L’existence du pluralisme peut s’expliquer par l’existence d’un état d’infériorité caractérisant un groupe social par rapport à un autre. Cette infériorité peut trouver elle-même sa source dans une différence naturelle de développement physique ou intellectuel, dans la superposition soudaine de cultures se trouvant à des degrés divers de développement politique, économique et social ou dans l’inclusion, au sein d’un ensemble, de groupes minoritaires soucieux de conserver certaines de leurs caractéristiques face à l’influence dominante de la majorité constituant l’ensemble. C’est ainsi que trois exemples s’imposent à l’attention : celui des mineurs d’âges (sur le plan du droit privé), celui des systèmes juridiques traditionnels de l’Afrique contemporaine (sur le plan des systèmes juridiques) et celui des minorités (sur le plan du droit public).
Quelle que soit l’époque que l’on envisage ou quel que soit le domaine géographique où l’on se place, on rencontre des mécanismes juridiques particuliers s’appliquant aux mineurs d’âge. Certes, la notion même de minorité est variable, de même que les critères qui permettent d’en déterminer l’existence ; il n’empêche qu’elle confère à ceux qui sont considérés comme mineurs un statut particulier de protection qui les distingue des autres personnes juridiques membres du même groupe social. Le mineur ne peut, en raison de son développement, accomplir en toute liberté de nombreux actes juridiques que l’adulte peut poser sans limitations. Au contraire, le mineur est soumis à un contrôle de l’adulte dont le caractère général est fréquemment souligné par l’adoption de principes comme celui qui veut que le mineur soit incapable, sauf dans les cas où la loi lui confère explicitement certains pouvoirs. Cette limitation de capacité dans le domaine du droit privé se traduit également dans le plan pénal (puisque, pour ne prendre qu’un exemple, il existe des juridictions spécialisées à leur intention et des régimes de peines qui leur sont adaptés) et sur le plan constitutionnel (puisque les mineurs ne sont ni électeurs ni éligibles), sans d’ailleurs que des critères identiques soient adoptés dans chaque cas pour déterminer les limites de la minorité ; ainsi la majorité civile est parfois différente de la majorité pénale ou constitutionnelle. Il n’empêche que des mécanismes juridiques distincts existent qui séparent le mineur de l’adulte placé dans une situation identique ; il y a donc pluralisme.

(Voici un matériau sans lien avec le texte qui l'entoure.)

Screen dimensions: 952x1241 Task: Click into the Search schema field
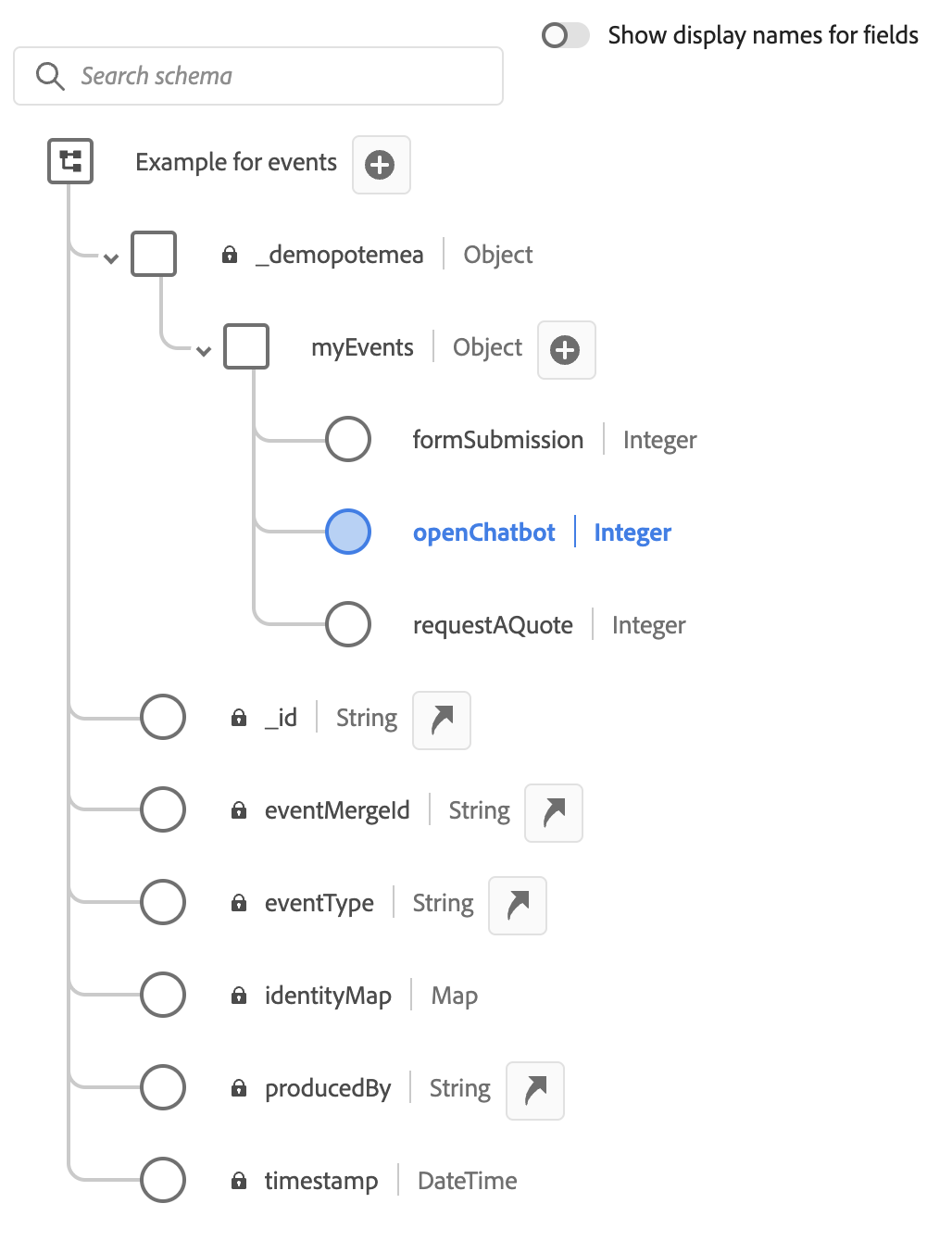[x=258, y=76]
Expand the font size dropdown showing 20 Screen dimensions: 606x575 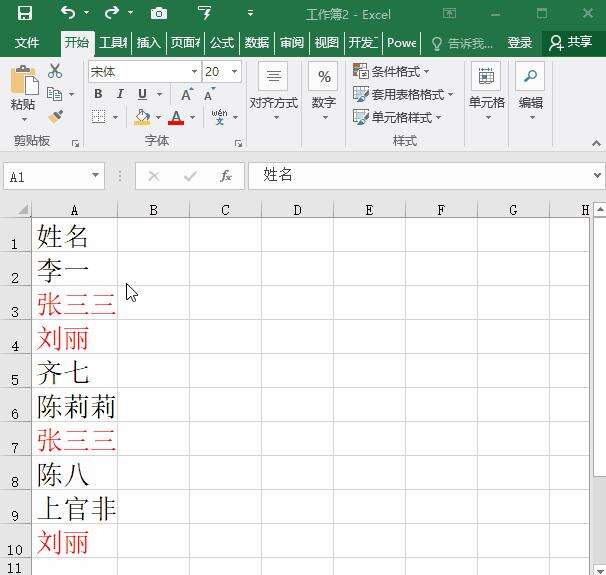tap(235, 71)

Un autre exemple de l’existence de cette cause particulière du pluralisme nous est fourni par l’histoire de la colonisation africaine. En effet, dans un souci égalitaire dont il ne semble pas que la motivation profonde puisse être suspectée, la République portugaise, au cours du XIXe siècle, avait conféré à tous les ressortissants de ses colonies, africaines et autres, les droits civils et politiques qui étaient ceux des Portugais de la métropole ; assimilation complète et immédiate donc. On doit cependant vite déchanter, cette assimilation se révélant très défavorable aux Africains. Ceux-ci, en effet, n’étant guère familiarisés (c’est le moins qu’on puisse dire) avec le nouveau droit qui régissait désormais leur vie, se trouvaient placés dans une situation d’infériorité manifeste dès qu’ils entretenaient un commerce juridique avec des Portugais de souche métropolitaine. Ceux-ci, rompus à leur droit national, ne manquaient pas d’en exploiter toutes les ressources au détriment de leurs concitoyens de fraîche date. Ces abus devinrent rapidement tellement importants que le gouvernement portugais s’en émut et estima devoir rétablir l’application du droit traditionnel, dès 1894, créant ainsi un pluralisme juridique dans ses provinces d’Afrique. L’introduction de mécanismes distincts en lieu et place de l’unité résultait clairement de la nécessité de protéger une fraction importante de la population dont le développement économique, politique et social était totalement différent de celui qui justifiait l’existence du droit portugais métropolitain.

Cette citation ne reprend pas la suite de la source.